● **EXERCISE INSTRUCTIONS**: Set down again, exactly and only, the lines from the one that contains "Click the Connect FileBound DataSource button" through the last line of the records below, both included, but not the pictures.

● **Stored records**:
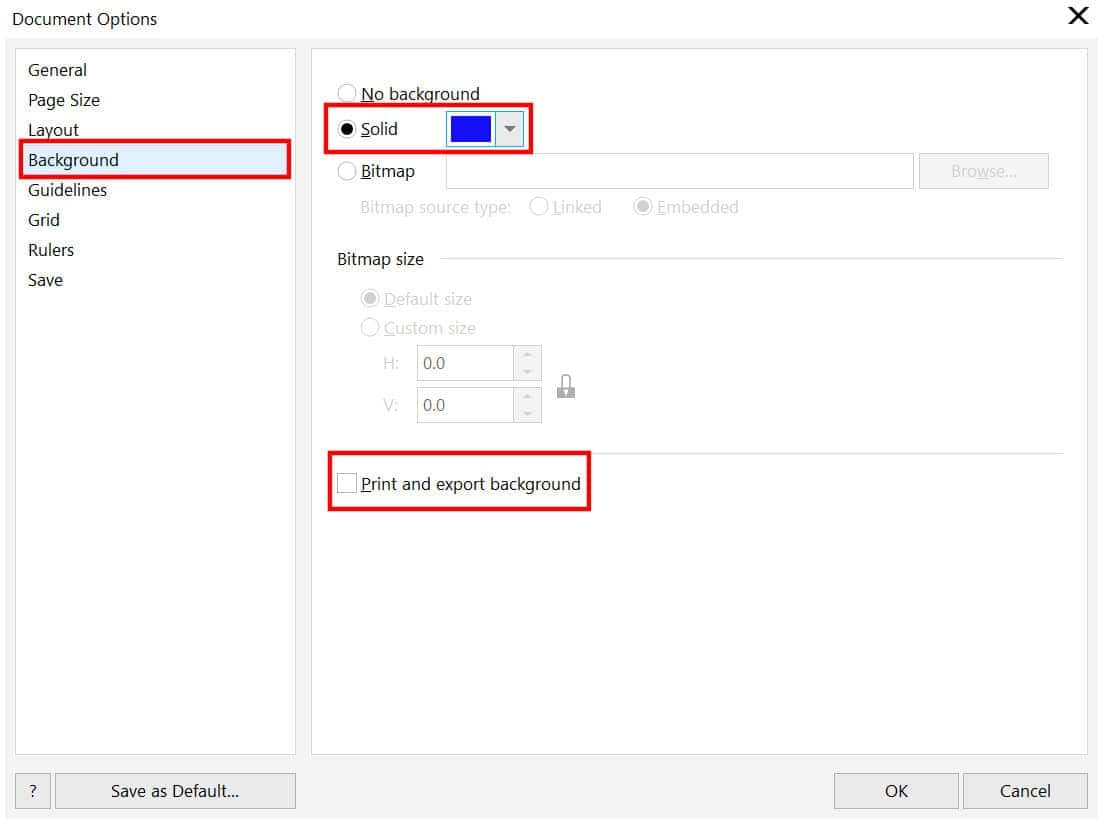Click the Cancel button

click(1025, 791)
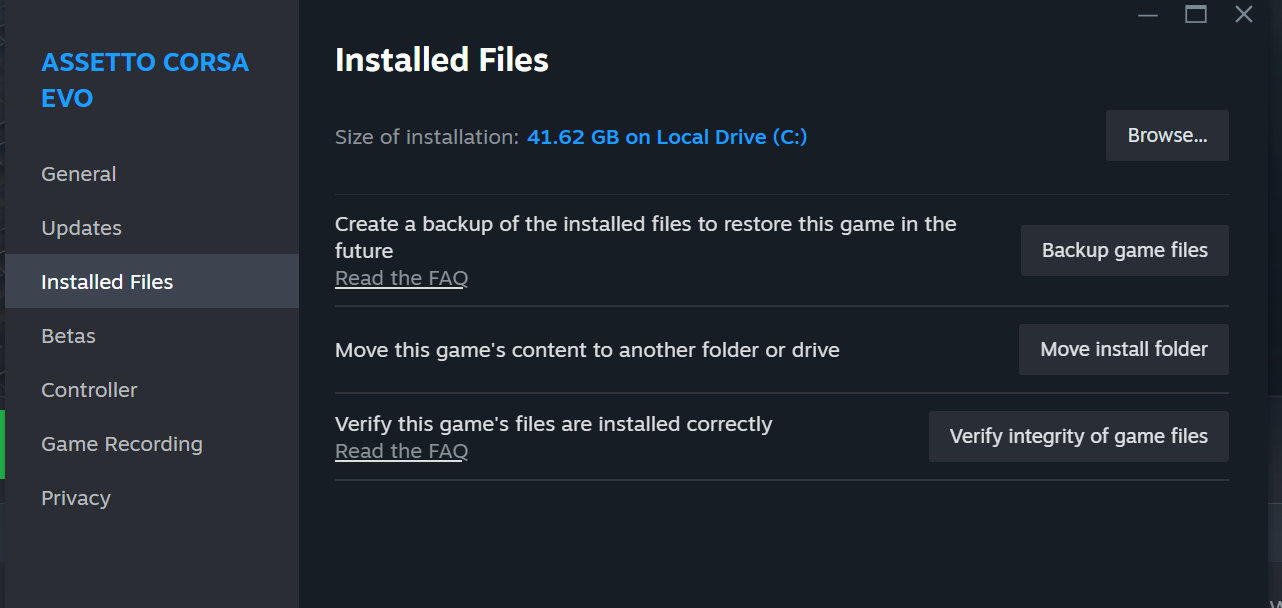
Task: Open the Controller settings page
Action: 89,390
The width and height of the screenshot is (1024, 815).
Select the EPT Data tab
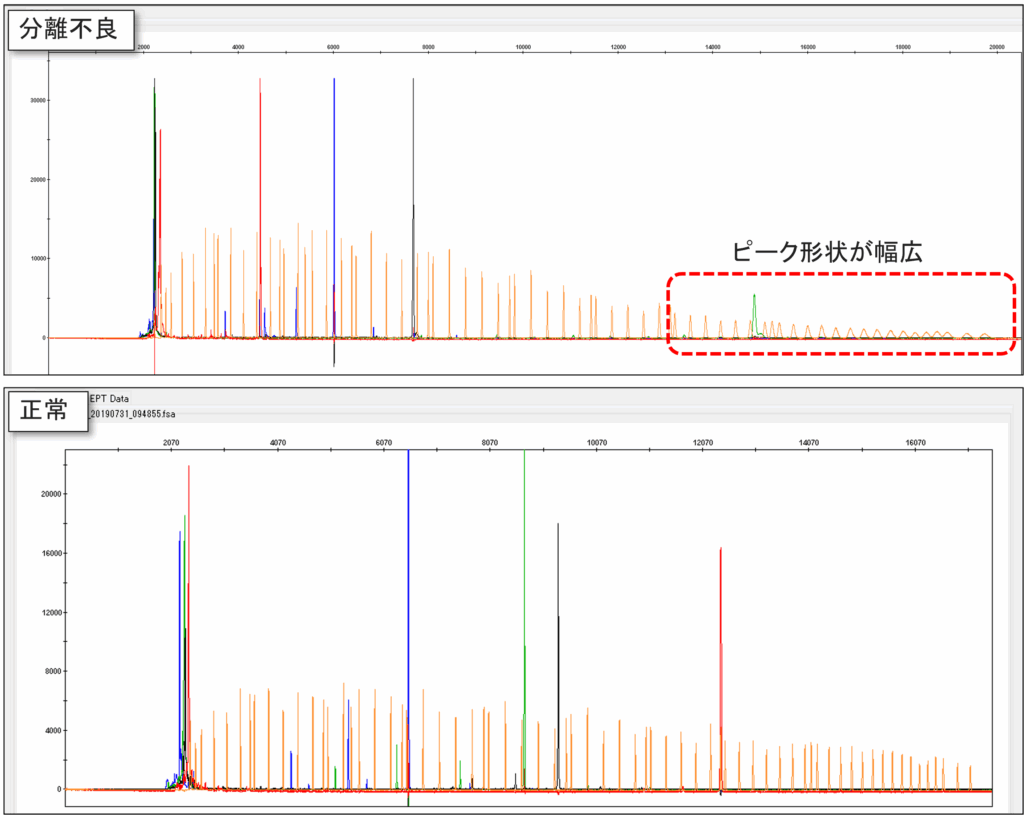click(108, 398)
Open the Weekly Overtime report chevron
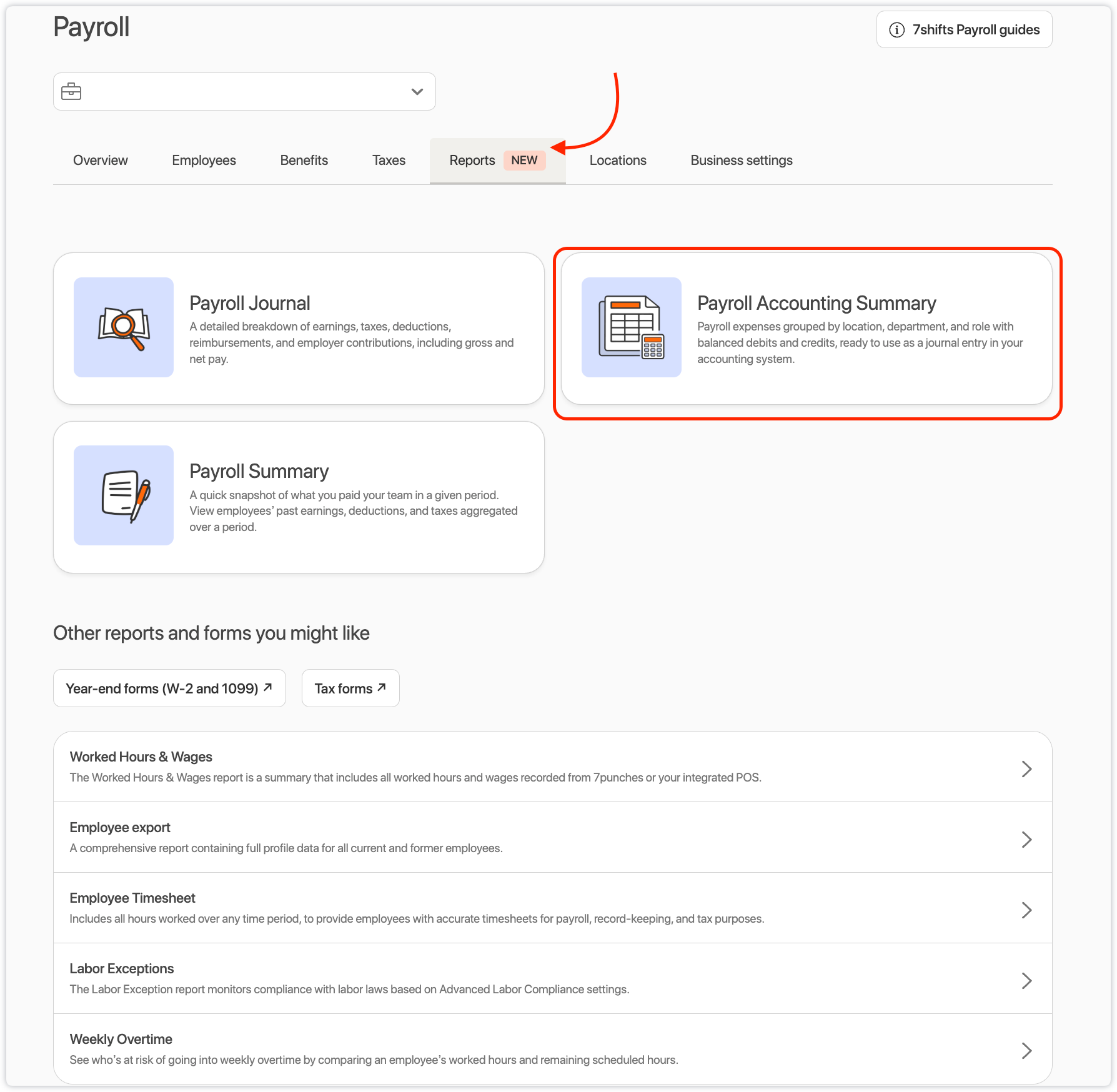Screen dimensions: 1117x1092 [1026, 1051]
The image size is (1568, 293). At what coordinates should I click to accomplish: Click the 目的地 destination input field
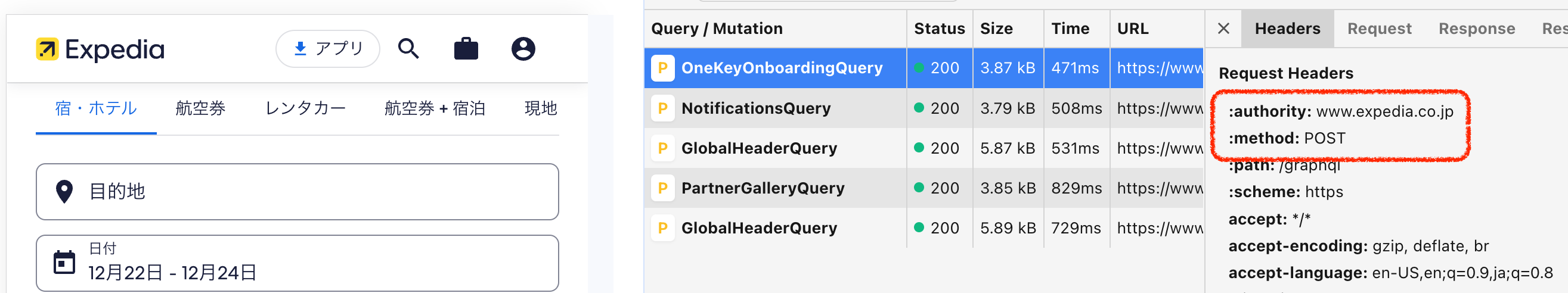pyautogui.click(x=297, y=192)
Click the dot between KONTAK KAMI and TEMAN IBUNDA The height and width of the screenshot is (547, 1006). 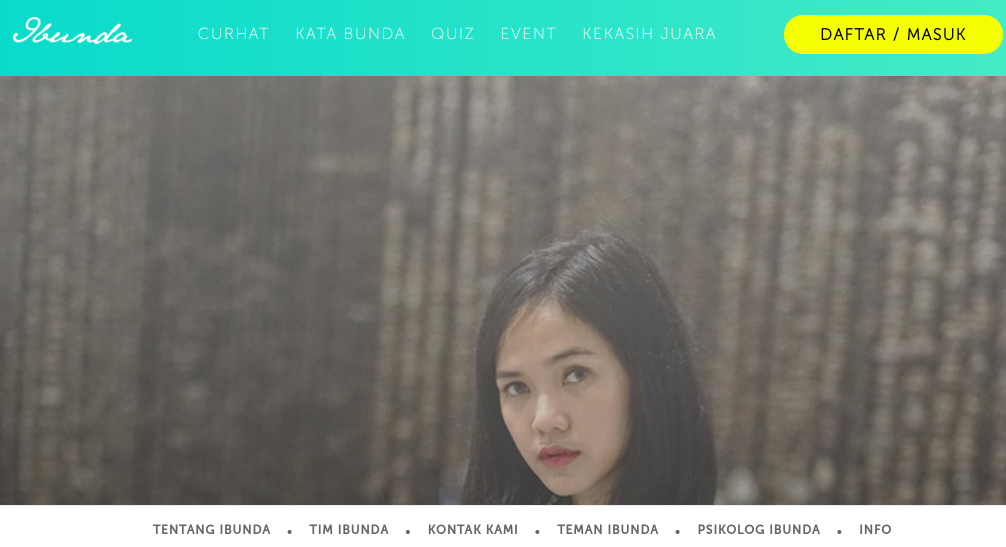pos(538,532)
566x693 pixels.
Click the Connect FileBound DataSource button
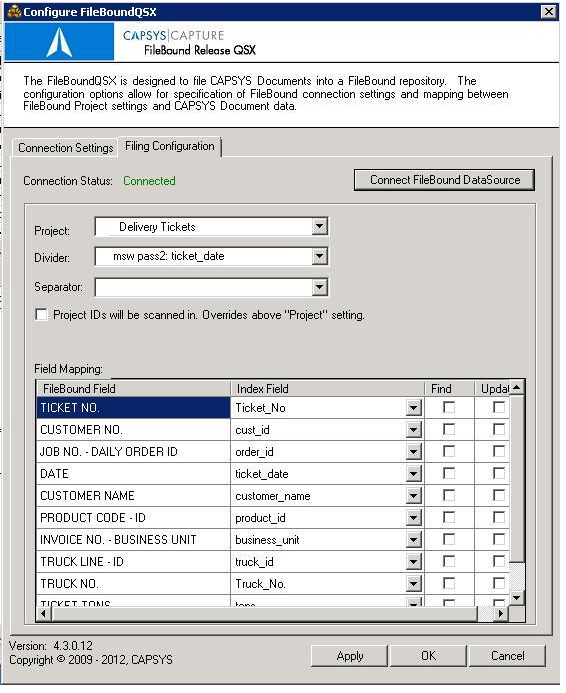(444, 180)
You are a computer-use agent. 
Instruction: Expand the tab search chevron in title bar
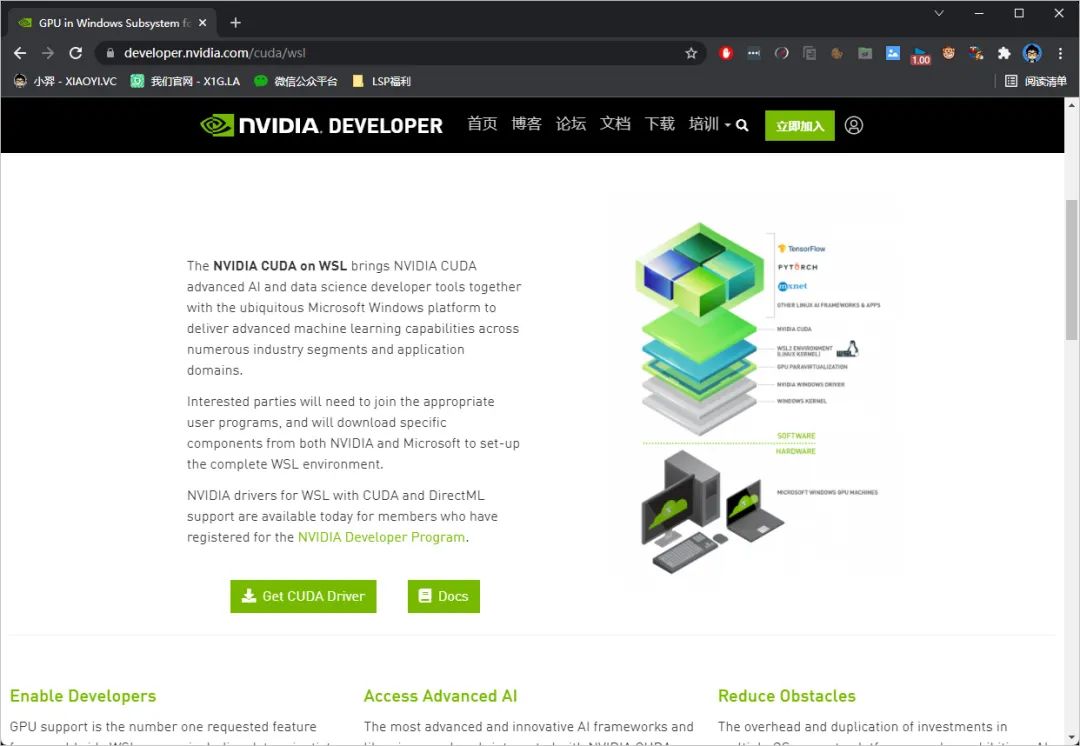pyautogui.click(x=939, y=13)
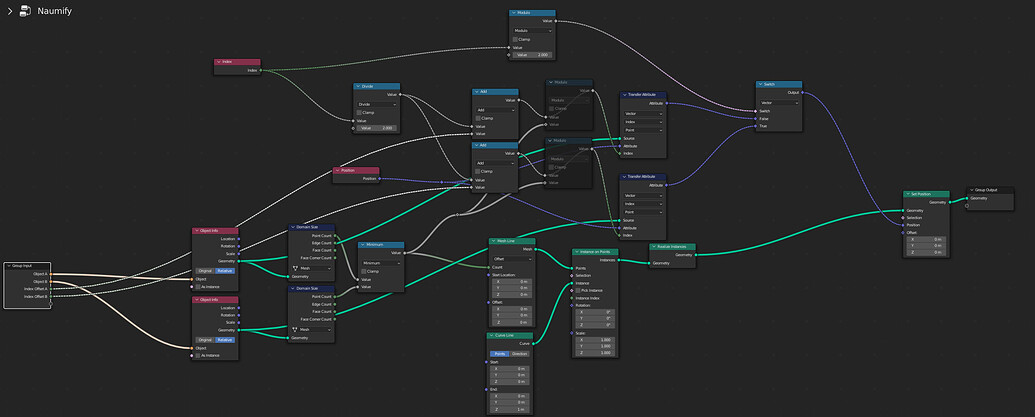Open the Vector type dropdown in Switch node
Image resolution: width=1035 pixels, height=417 pixels.
tap(779, 103)
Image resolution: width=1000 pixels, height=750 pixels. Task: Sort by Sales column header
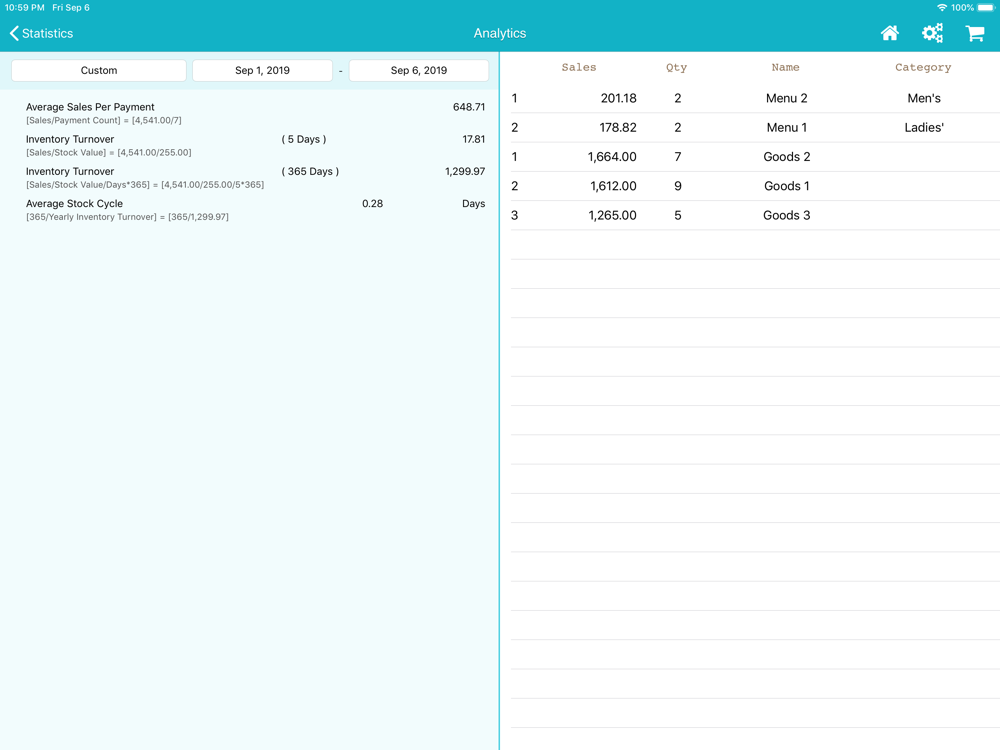578,68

● **OUTPUT FOR THIS TASK**:
Click the Connect FileBound DataSource button
(444, 180)
You are a computer-use agent. 
Instruction: Expand the tab search chevron in title bar
pyautogui.click(x=939, y=13)
Open the Vector type dropdown in Switch node
Image resolution: width=1035 pixels, height=417 pixels.
tap(779, 103)
Image resolution: width=1000 pixels, height=750 pixels. Task: Sort by Sales column header
578,68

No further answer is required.